=== TAREFAS ESCRITAS ===
1) De acordo com o texto sobre os espaços territorialmente protegidos no Brasil, quais são as três espécies desses espaços estabelecidas pela legislação pátria?
2) Prossiga com o texto sobre os espaços territorialmente protegidos no Brasil a partir do ponto em que ele termina.

=== TRECHO DO TEXTO ===
3. Espaços Territorialmente Protegidos no Brasil

A legislação pátria estabelece três espécies de espaços territorialmente protegidos, na acepção do art. 225§ 1º, III, da Constituição Federal; as Áreas de Preservação Permanente, a Área de Reserva Legal e as Unidades de Conservação.

As Áreas de Preservação Permanente e a Área de Reserva Legal (florestal) estão disciplinadas pelo Código Florestal, Lei nº 4.771, de 15/09/65, diante das alterações advindas da Lei 7.803, de 18/07/1989, sendo seus escopos a conservação da fauna e da flora original de uma determinada região, no intuito de que esta cumpra a sua função ambiental.

As Áreas de Preservação Permanente – APP são áreas protegidas, cobertas ou não por vegetação nativa, com a função ambiental de preservar os recursos hídricos, a paisagem, a estabilidade geológica, a biodiversidade, o fluxo genético de fauna e de flora, proteger o solo e assegurar o bem estar das populações humanas. [08] Estas áreas também poderão situar-se nas cidades, (§ único, do art. 2º, do Código Florestal, acrescido pela Lei nº 7.803/89), compreendidas nos perímetros urbanos, nas regiões metropolitanas e aglomerações urbanas e deverão estar disciplinadas nos respectivos planos diretores e leis de uso do solo. Ressalta-se que estas normas deverão respeitar os princípios e limites mencionados na norma geral, ou seja, o município poderá legislar sobre a fixação destas áreas, todavia nunca em limite inferior ao estabelecido no Código Florestal.

Subtrai-se da norma, que na maioria dos casos a intenção do legislador, ao criar as Áreas de Preservação Permanente, não é de tutelar especificamente a vegetação, mais sim outros recursos naturais. Neste contexto, estas áreas são espaços territoriais especialmente protegidos, de proteção integral, que não podem ser exploradas, que somente podem ser alteradas ou suprimidas por uma lei e quando for necessária a execução de obras, planos, atividades ou projetos de utilidade pública ou interesse social. [09]

O Código Florestal criou duas formas de APP, seu art. 2º fixa quais espaços territoriais são obrigatoriamente protegidos, e o art. 3º as APPs administrativas, ou seja, que serão criadas por atos administrativos. [10]

Resta claro, que o art. 2º, da norma mencionada, tem por objetivo a mediata proteção da água e da qualidade do solo, visando garantir os recursos hídricos e evitar a erosão que pode ocorrer, caso a vegetação localizada em certas áreas seja retirada. Já as APPs administrativas são aquelas que serão delimitadas, demarcadas e declaradas de proteção pela administração pública, por ato específico, quando se julgar necessário.

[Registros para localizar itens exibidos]

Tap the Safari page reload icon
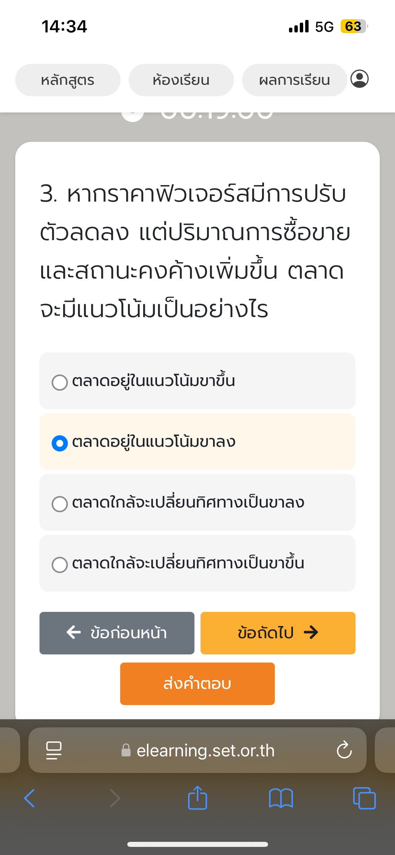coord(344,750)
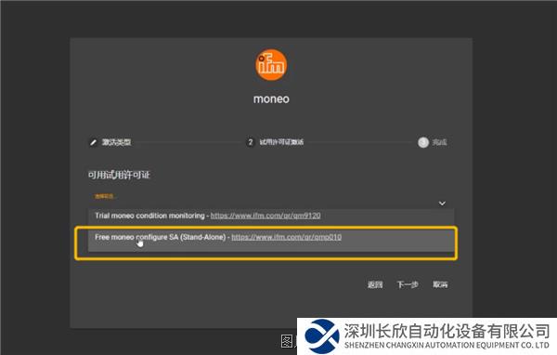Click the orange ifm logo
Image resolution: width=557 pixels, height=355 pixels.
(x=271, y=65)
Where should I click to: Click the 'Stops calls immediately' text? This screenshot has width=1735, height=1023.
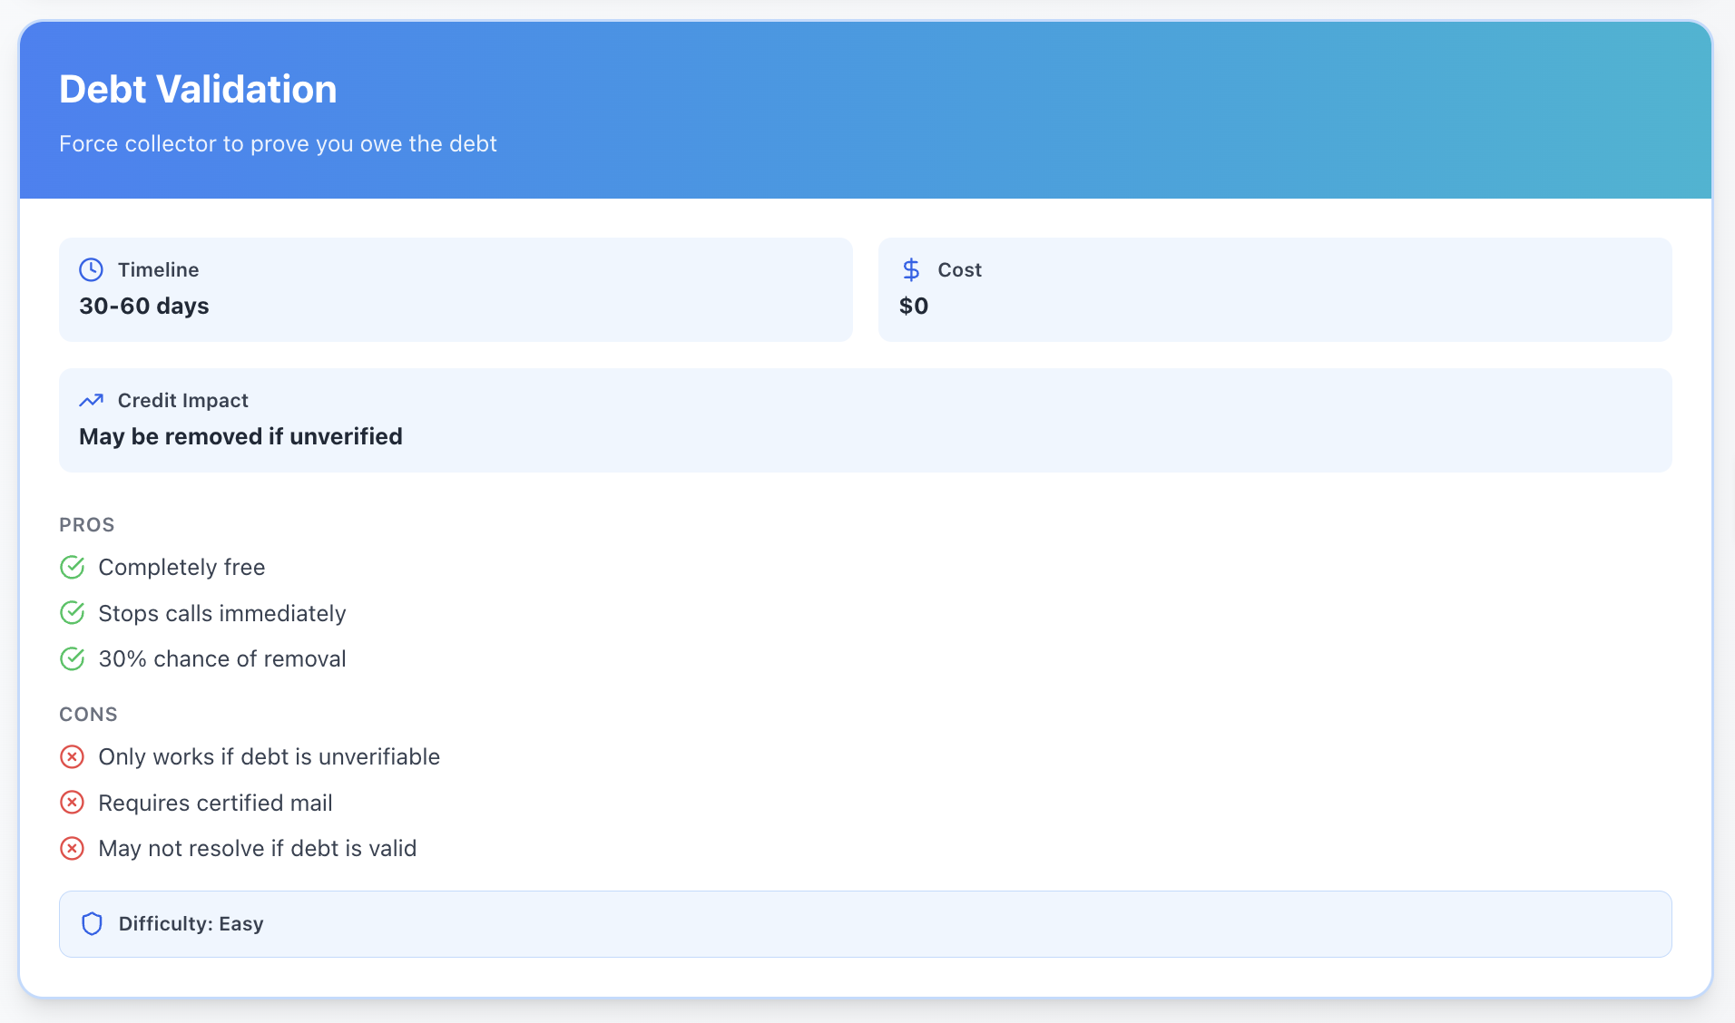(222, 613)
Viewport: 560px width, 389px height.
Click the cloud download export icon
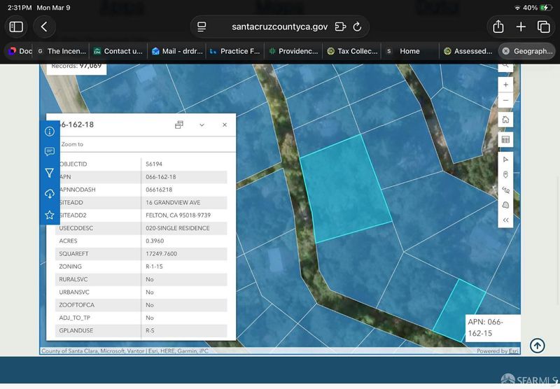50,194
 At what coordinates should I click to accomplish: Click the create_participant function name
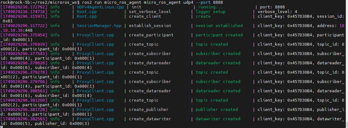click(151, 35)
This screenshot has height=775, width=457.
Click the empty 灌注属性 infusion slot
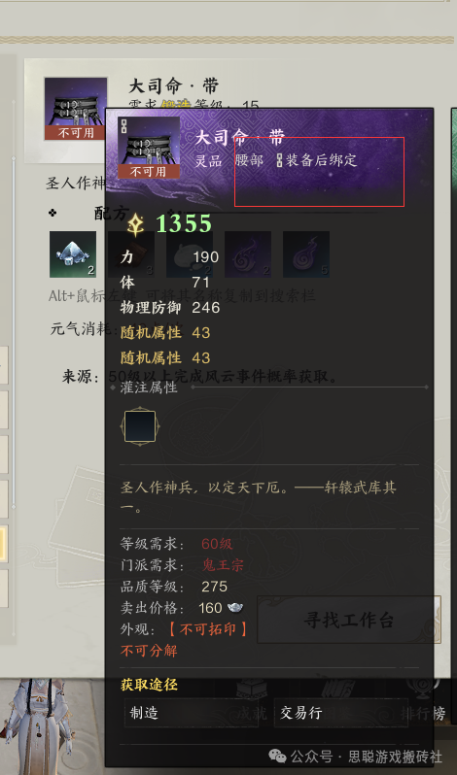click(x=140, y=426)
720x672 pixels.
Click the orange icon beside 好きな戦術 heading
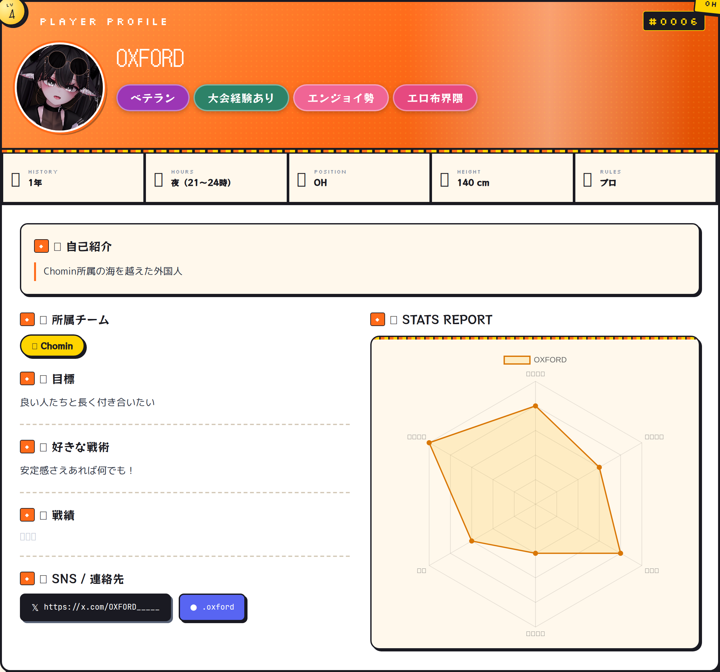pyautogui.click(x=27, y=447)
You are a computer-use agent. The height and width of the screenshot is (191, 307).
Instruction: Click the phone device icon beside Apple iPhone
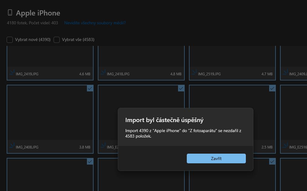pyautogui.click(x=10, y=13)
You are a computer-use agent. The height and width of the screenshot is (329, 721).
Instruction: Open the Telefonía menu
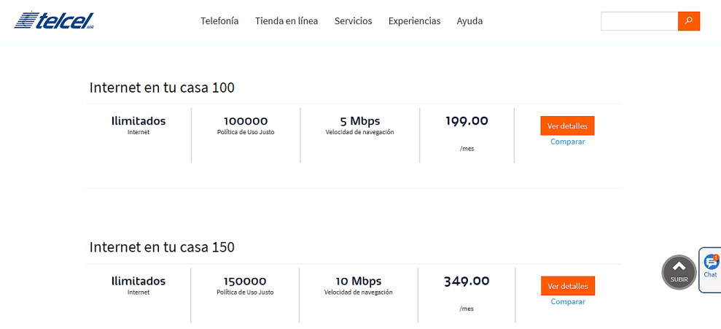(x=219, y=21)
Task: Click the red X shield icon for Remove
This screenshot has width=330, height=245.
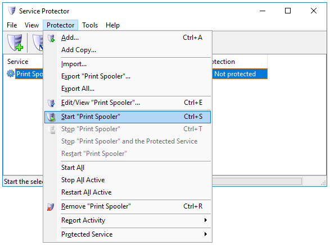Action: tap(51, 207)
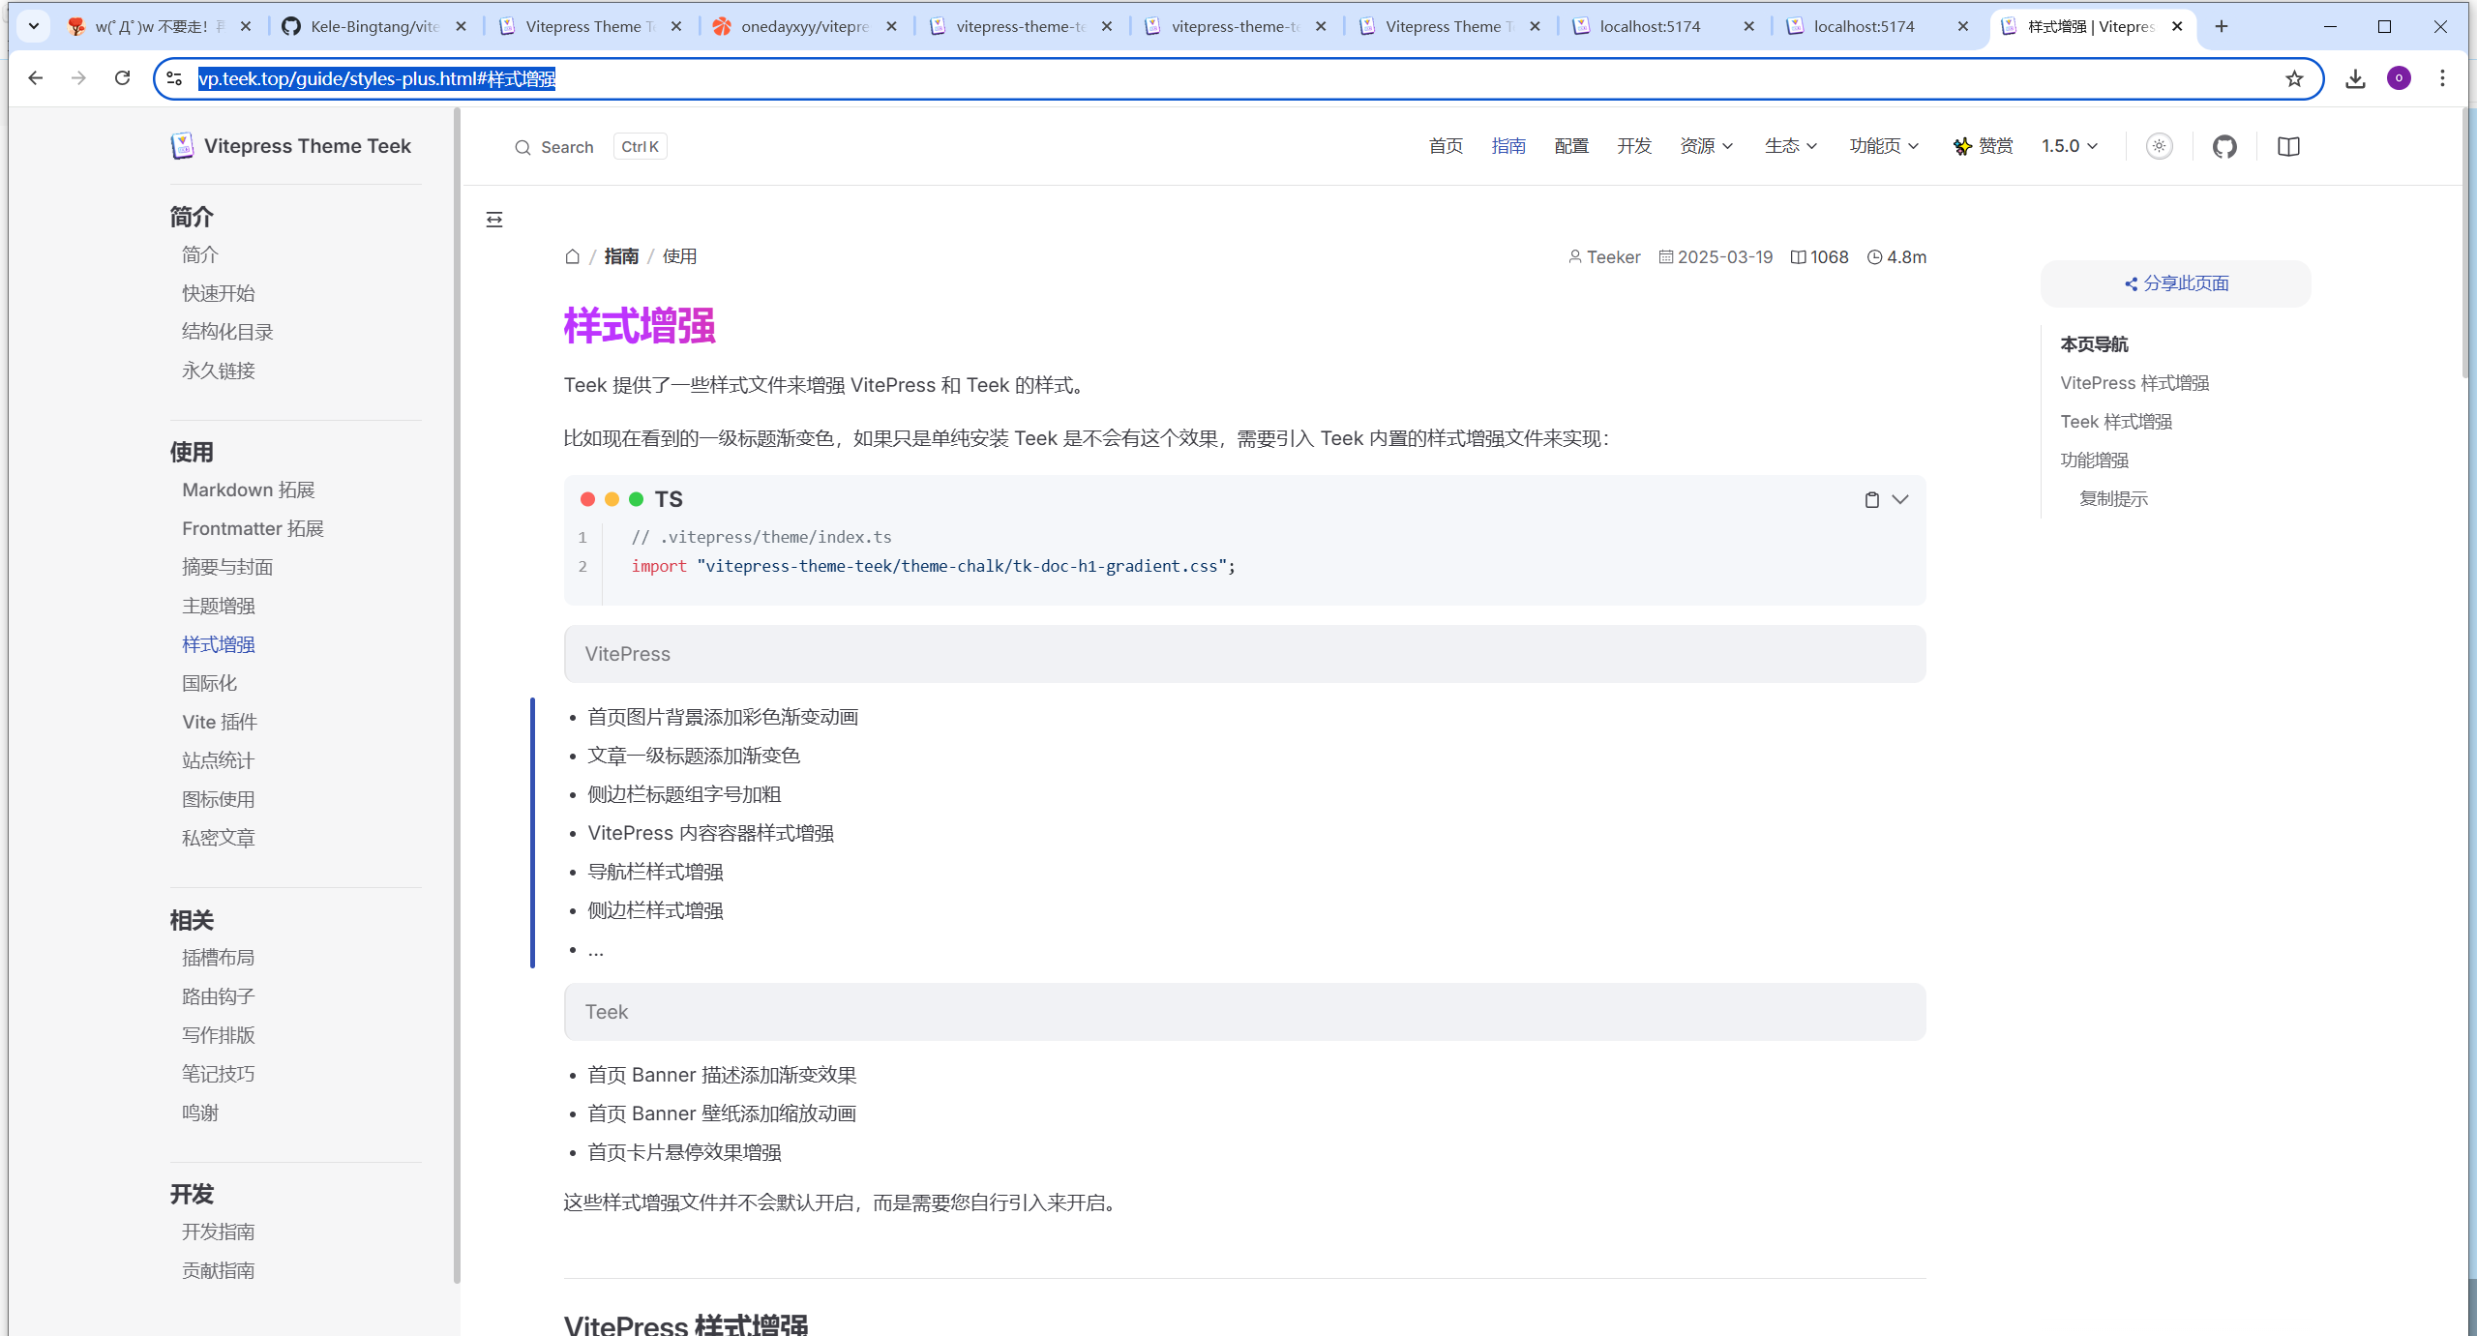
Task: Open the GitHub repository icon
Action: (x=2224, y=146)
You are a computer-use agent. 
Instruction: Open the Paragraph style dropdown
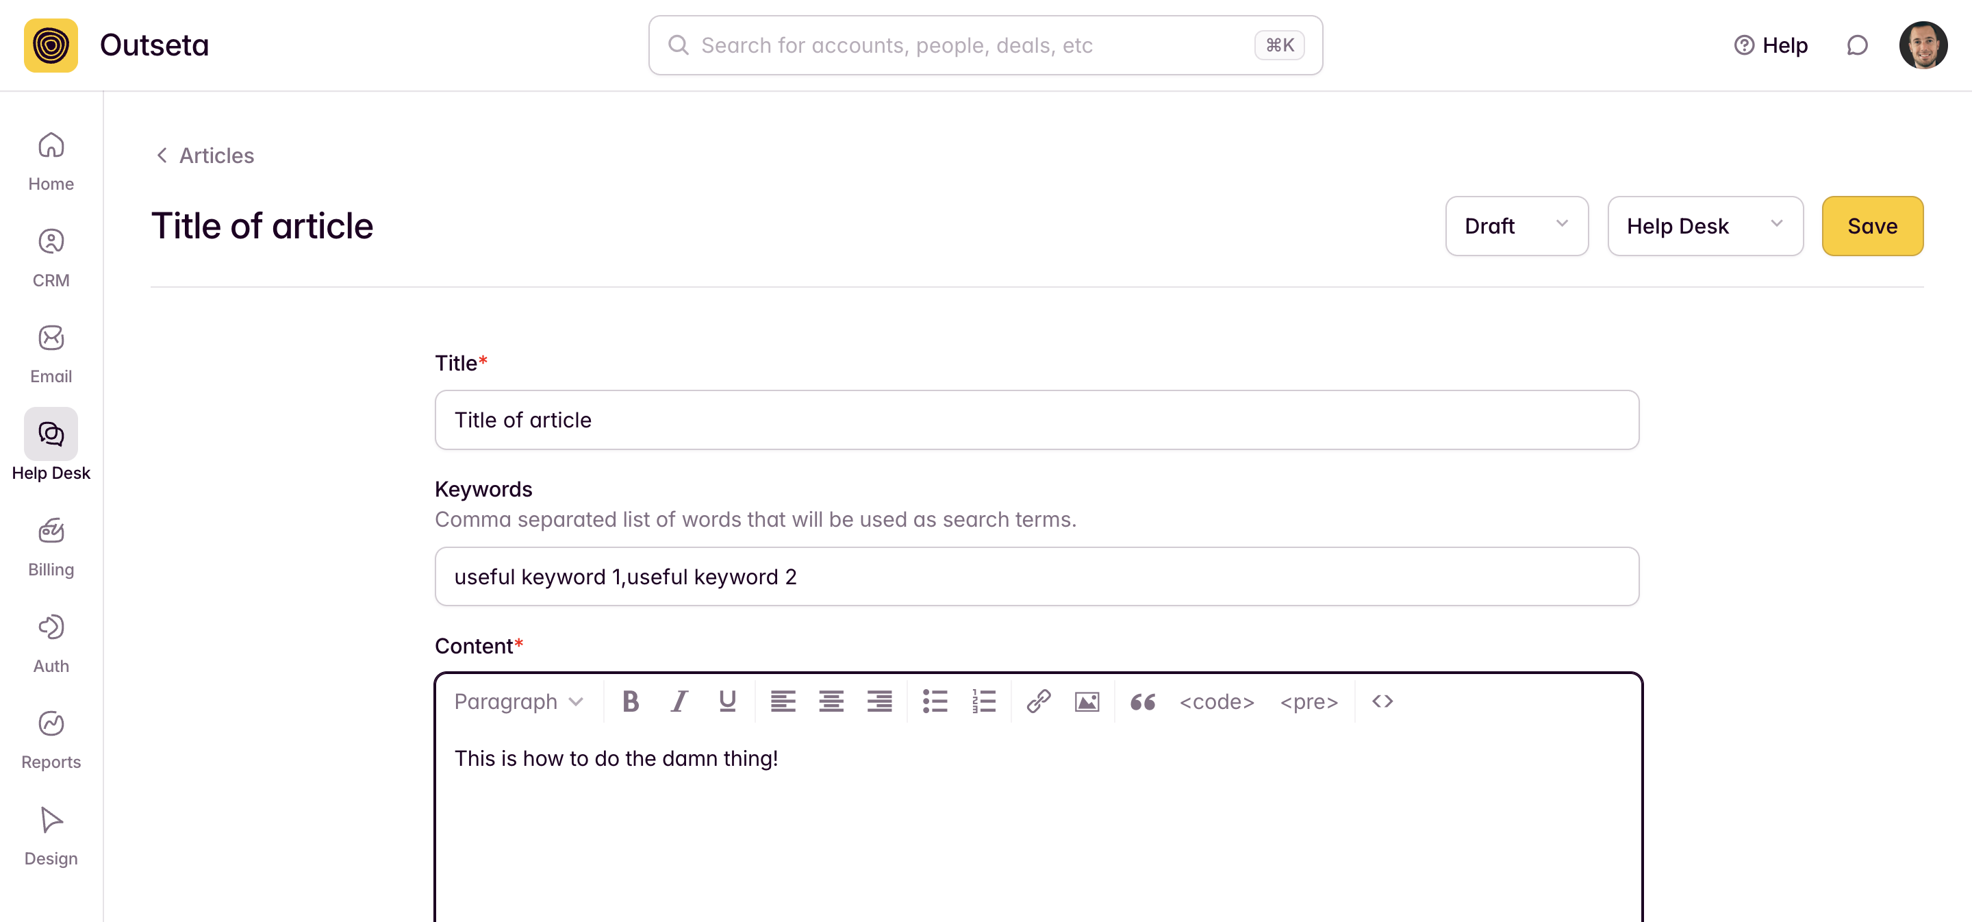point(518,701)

=== RESPOSTAS ===
1) As Áreas de Preservação Permanente, a Área de Reserva Legal e as Unidades de Conservação.

2)
A Área de Reserva Legal - ARL segundo conceituado pelo Código Florestal, com as alterações advindas da MP 2166-67, é a "localizada no interior de uma propriedade ou posse rural, excetuada a de preservação permanente, necessária ao uso sustentável dos recursos naturais, à conservação e reabilitação dos processos ecológicos, à conservação da biodiversidade e ao abrigo e proteção de fauna e flora nativas." [11]

Este instrumento prevê a proteção de amostras/fragmentos territoriais visando à conservação da fauna e da flora local. A porcentagem da propriedade a ser destinada à fixação de ARL dependerá do local onde se encontra o imóvel rural, podendo variar de 20 a 80% de toda área.

A terceira categoria de áreas protegidas são as Unidades de Conservação, disciplinadas pelo Sistema Nacional de Unidades de Conservação – SNUC, Lei 9.985, de 18 de julho de 2000. Estas são divididas em unidades de conservação de proteção integral e de uso sustentável.


4. Os Sistemas de Unidade de Conservação da Natureza

A Lei nº 9.985/00 regulamentou os incisos I, II e III, art. 225, parágrafo 1° da CF, instituindo o Sistema Nacional de Unidades de Conservação da Natureza - SNUC.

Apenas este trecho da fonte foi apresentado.